Semicrystalline SrTiO₃ -Decorated Anatase TiO₂ Nanopie as Heterostructure for Efficient Photocatalytic Hydrogen Evolution

The coupling of TiO₂ and SrTiO₃ through elaborate bandgap engineering can provide synergies for highly efficient photocatalysts. To further improve the separation between photogenerated electrons and holes, a nano-heterostructured combination of semicrystalline SrTiO₃ (S-SrTiO₃ ) and anatase TiO₂ nanoparticles is designed, and an optimized interface is achieved between uniformly grown S-SrTiO₃ and metal organic framework (MOF)-derived anatase TiO₂ through a controlled hydrothermal process. Besides tuning of the bandgap and broadening of the absorption spectral range, S-SrTiO₃ particles alleviate charge carrier recombination benefiting from the coupling of the semicrystalline SrTiO₃ around the interface. Additionally, highly dispersed S-SrTiO₃ on TiO₂ provides a good spatial distribution of active sites and the abundant carbon remained from MOF may reduce charge transport resistance. Moreover, the rapid transfer within the nano-heterostructure promotes the separation of the photogenerated charge carriers.
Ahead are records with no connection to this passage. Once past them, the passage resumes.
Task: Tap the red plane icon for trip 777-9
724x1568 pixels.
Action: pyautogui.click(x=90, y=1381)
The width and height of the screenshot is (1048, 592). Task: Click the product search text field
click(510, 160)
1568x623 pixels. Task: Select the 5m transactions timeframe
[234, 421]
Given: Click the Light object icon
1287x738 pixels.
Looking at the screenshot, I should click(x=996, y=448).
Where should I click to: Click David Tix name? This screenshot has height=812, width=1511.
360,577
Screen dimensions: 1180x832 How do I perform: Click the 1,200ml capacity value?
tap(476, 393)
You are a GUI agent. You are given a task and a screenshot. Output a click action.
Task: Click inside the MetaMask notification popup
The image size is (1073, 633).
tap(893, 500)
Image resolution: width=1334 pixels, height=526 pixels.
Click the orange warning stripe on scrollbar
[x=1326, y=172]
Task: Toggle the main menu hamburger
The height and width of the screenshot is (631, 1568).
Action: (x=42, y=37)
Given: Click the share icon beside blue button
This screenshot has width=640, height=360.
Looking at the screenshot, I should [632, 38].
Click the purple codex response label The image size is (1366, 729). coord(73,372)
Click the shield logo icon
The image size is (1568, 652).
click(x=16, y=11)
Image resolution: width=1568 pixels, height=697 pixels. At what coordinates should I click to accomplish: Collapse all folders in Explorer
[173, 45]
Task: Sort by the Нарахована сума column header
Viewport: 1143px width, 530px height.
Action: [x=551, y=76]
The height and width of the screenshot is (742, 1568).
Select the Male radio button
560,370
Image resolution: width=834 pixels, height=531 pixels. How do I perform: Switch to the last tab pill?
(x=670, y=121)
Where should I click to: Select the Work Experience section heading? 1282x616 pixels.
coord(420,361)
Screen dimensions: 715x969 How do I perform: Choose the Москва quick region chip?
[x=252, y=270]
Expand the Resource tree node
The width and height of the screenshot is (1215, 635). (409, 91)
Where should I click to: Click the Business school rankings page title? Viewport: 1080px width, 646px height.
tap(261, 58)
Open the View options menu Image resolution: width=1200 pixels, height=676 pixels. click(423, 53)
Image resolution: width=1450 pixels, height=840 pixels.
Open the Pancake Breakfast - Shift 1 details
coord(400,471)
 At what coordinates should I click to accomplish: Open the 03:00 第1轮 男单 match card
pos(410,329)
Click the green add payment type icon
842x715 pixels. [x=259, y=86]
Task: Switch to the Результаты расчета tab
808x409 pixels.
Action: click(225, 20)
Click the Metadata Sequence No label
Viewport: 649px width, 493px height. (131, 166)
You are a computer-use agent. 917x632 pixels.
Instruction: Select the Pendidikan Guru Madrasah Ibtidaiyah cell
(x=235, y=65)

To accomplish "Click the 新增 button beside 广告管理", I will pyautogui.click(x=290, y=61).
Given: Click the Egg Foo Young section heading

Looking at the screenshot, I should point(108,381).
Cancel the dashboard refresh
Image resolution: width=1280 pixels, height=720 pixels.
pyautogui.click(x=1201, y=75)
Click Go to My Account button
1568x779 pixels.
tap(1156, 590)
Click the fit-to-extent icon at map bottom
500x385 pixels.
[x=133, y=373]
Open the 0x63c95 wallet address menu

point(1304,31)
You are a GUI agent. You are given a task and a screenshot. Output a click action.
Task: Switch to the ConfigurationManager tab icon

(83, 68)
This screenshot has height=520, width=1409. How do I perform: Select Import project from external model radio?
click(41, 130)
With the above predominant architecture, when used as a photocatalyst, the as-synthesized S-SrTiO₃ /TiO₂ heterostructure exhibits exceptionally high photocatalytic performance of 13 005 µmol h^-1 g^-1 for H₂ production, exceeding most oxide-based photocatalysts reported. This study might provide mechanistic insights into a new perspective for the design and preparation of photocatalysts with novel structure and enhanced catalysis activity.